Il che avrebbe costretto la società «a ricorrere in maniera sistemica al credito bancario», ma visto che alcuni clienti sono finiti in procedure concorsuali questo ha determinato «la perdita di crediti per 8,5 milioni di euro». Inoltre, scrive ancora Giacobino il mercato di riferimento si è contratto tanto che i ricavi tra il 2014 e il 2017 sono crollati del 60% a 15,8 milioni accompagnati «da una situazione di illiquidità e importanti perdite attestate a oltre 6 milioni a fronte di debiti verso banche per 14 milioni». Giacobino in realtà non svela quali siano i committenti di Elef ad essere andati incontro alle forche caudine della procedura concorsuale, tuttavia ma le cifre in ballo nel suo report descrivono uno scenario che non volge al bello.
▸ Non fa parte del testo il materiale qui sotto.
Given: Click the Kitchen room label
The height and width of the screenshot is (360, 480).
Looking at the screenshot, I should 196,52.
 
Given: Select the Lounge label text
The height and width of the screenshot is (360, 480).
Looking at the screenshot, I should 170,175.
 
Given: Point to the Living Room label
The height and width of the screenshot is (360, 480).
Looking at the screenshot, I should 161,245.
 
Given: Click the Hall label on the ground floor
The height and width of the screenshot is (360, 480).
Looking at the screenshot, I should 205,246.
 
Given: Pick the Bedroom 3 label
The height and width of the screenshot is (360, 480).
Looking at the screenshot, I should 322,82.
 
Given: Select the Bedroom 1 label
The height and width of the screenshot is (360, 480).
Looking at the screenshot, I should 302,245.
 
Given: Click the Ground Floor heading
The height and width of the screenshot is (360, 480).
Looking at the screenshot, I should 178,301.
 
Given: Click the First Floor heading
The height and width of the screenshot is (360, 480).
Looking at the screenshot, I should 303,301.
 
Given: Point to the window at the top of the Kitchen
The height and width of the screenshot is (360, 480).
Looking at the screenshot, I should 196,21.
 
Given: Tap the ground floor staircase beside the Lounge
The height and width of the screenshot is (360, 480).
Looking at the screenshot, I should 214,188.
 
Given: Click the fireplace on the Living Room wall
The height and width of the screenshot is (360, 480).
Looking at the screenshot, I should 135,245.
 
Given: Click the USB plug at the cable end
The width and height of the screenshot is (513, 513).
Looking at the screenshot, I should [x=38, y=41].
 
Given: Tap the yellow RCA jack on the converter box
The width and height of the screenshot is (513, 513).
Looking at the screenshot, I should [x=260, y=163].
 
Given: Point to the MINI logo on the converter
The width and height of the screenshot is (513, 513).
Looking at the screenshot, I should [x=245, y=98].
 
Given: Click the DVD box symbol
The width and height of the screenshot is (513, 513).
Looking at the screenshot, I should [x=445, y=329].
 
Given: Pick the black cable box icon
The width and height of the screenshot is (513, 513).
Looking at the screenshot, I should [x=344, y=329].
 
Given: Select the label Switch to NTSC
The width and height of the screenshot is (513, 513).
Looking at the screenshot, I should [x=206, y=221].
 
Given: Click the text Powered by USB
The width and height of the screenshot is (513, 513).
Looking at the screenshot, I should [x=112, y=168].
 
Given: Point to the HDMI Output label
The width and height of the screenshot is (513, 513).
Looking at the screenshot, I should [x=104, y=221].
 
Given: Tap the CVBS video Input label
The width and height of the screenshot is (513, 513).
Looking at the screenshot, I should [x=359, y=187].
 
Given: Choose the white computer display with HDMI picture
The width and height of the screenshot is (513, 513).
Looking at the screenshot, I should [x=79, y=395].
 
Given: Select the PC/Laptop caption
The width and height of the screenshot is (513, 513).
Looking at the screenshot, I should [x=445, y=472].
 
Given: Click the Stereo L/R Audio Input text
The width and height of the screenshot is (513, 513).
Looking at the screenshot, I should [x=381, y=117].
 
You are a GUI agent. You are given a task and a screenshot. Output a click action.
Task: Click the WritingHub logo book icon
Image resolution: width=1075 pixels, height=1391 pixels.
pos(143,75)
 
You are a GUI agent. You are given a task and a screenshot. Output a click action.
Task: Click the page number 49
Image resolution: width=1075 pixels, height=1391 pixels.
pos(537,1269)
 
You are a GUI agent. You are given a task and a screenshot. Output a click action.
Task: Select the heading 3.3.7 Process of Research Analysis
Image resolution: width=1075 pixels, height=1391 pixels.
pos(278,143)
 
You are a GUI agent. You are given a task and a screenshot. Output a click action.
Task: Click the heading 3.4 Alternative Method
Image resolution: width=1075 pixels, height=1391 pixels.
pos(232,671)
Tanto che il ricorso alla procedura da parte di Elef, che vedrà il piano contemplare la cessione «di asset non strategici tra cui il 25,6% della start-up Reset», è stato chiesto, spiegava ancora l'analista, dopo aver avviato contatti col ceto creditizio per ristrutturare il debito. Elef stessa ha però chiesto al tribunale di poter proseguire proprio le commesse di Autostrade per l'Italia e Anas «che valgono complessivamente 6,2 milioni e che vedono i lavori realizzati finora per oltre il 20%».

LE INCOGNITE
Stante così il quadro è difficile pertanto capire che cosa sia mutato nello scenario aziendale fra la primavera del 2019 e questo scorcio di autunno tanto comportare la probabilissima chiusura definitiva dei cancelli, come rimarcano in queste ore i sindacati. Tuttavia i quesiti di fondo sono altri. Lo stato di difficoltà dell'azienda deriva dalla oggettiva contrazione del mercato? Deriva dalla chiusura di un ciclo in cui una serie di soggetti legati alle commesse pubbliche non godono più della libertà di movimento di un tempo? La crisi va invece inquadrata nei recenti cambi dell'assetto azionario della spa di Monte Crocetta? Oppure i vari ambiti vanno considerati come una serie di concause? Ed è proprio dentro questo angusto perimetro che al momento si sta muovendo il sindacato per cercare di uscire da una impasse di non facile soluzione. «Noi stiamo seguendo la vertenza da vicino ma ci sono troppi punti interrogativi rispetto al comportamento contraddittorio dei vertici aziendali. E va da sé poi che il mondo delle commesse pubbliche è da sempre insidioso» fa sapere Antonio Chiaradia, il delegato per Vicenza di Fiom-Cgil che sta seguendo i lavoratori. La situazione rimane tesa tanto che alla Cgil adesso nella lotta si è affiancata anche la Uil.